People are uniquely characterized by their bodies. They can either defend those bodies themselves or pool resources to hire a police force and an army to do the job for them. But this means that a particular collection of people need to be more productive so as to have a bigger surplus available for mutual defense. That is how the problem of violence and fraud and torts of various types are dealt with. Sen refuses to see that the job of the economist is to figure out how to raise productivity not to scold some imaginary savants who made some horrible metaphysical mistake 300,000 years ago with the result that our species features quite high degrees of inter-species violence. 

The implicit belief in the overarching power of a singular classification can make the world thoroughly inflammable.

No. People with stupid implicit beliefs can be beaten to death before they have managed to set fire to very much. But beating people costs money. Let less productive people beat each other to their heart's content. The more productive can afford collective security.  

A uniquely divisive view goes not only against the old-fashioned belief that all human beings are much the same but also against the less discussed but much more plausible understanding that we are diversely different.

But only one type of difference matters- productivity. Economists can be useful if they find ways to raise productivity. If they start talking bollocks about how everybody should have a multiple identity as Santa fucking Claus.  

The world is frequently taken to be a collection of religions (or of “civilizations” or “cultures”),

it may be useful to do so for a particular purpose. It is wholly useless to pretend that people of a particular sect are more likely to support each other against people of another sect.  

ignoring the other identities that people have and value, involving class, gender, profession, language, science, morals, and politics.

If you are paid to do a job, you ignore stuff which is irrelevant.  

This unique divisiveness is much more confrontational than the universe of plural and diverse classifications that shape the world in which we actually live.

We actually live in a world where most people have to be productive. Not everybody will get paid for talking vacuous bollocks.  

The reductionism of high theory can make a major contribution, often inadvertently, to the violence of low politics.

Because crazy jihadis read Habermas- right?  

Also, global attempts to overcome such violence are often handicapped by

our unwillingness to squander blood and treasure.  

a similar conceptual disarray, with the acceptance—explicitly or by implication—of a unique identity forestalling many of the obvious avenues of resistance.

Very true. If only Marshall Petain and Jean Paul Sartre had come out as a Gay couple, Hitler would have turned back his tanks. 

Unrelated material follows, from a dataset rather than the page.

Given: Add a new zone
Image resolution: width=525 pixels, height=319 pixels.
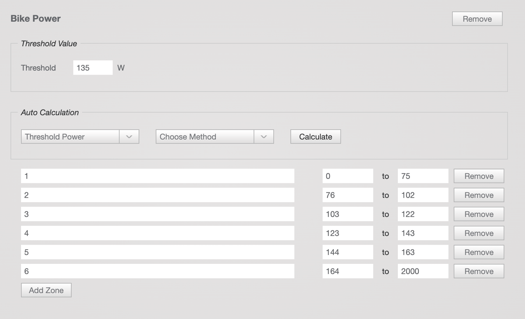Looking at the screenshot, I should point(46,290).
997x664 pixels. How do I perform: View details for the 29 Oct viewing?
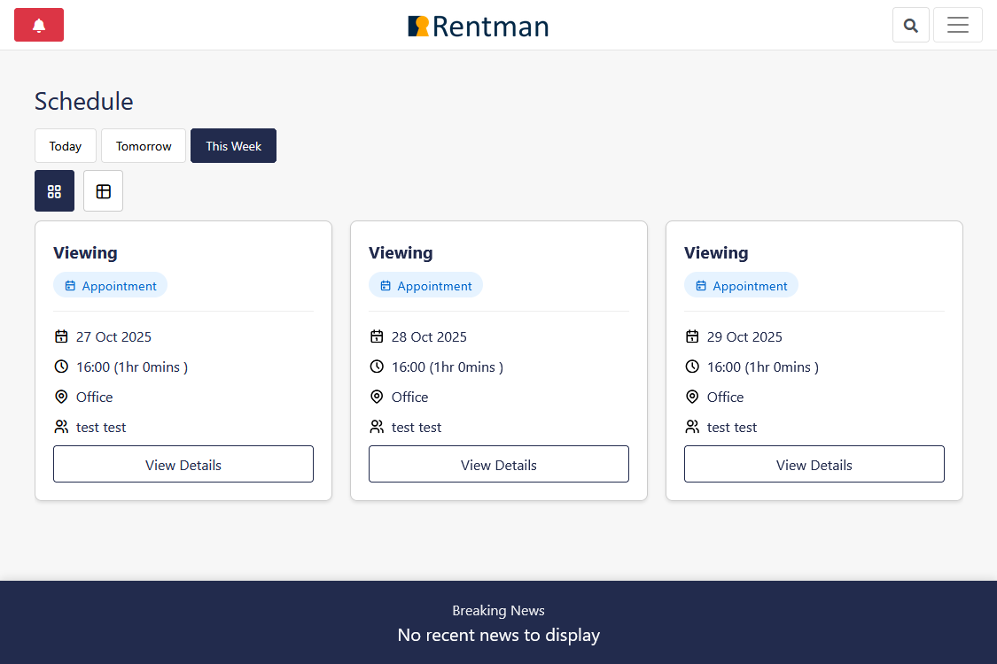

As a consequence, religion-based violence might end up being challenged not through the strengthening of civil society (obvious as that course is) but through the deployment of different religious leaders of apparently “moderate” persuasion who are charged with vanquishing the extremists in an intrareligious battle, possibly through suitably redefining the demands of the religion involved.

Fuck off! The way to deal with any type of violence is to pay people to kill the cunts doing it. Alternatively, you could run away.   

When interpersonal relations are seen in singular intergroup terms, as “amity” or “dialogue” among civilizations or religious ethnicities, paying no attention to other groups to which the same persons also belong (involving economic, social, political, or other cultural connections), then much of importance in human life is altogether lost, and individuals are put into little boxes.

Sen's family would have been put into little boxes- i.e. coffins- if they hadn't run away from religious violence.  

On the other hand, it must be admitted, probably the worst thing you can do to a person you are stabbing repeatedly has to do with ignoring her multiple identity as a librarian, a Lesbian and a person who is bleeding to death.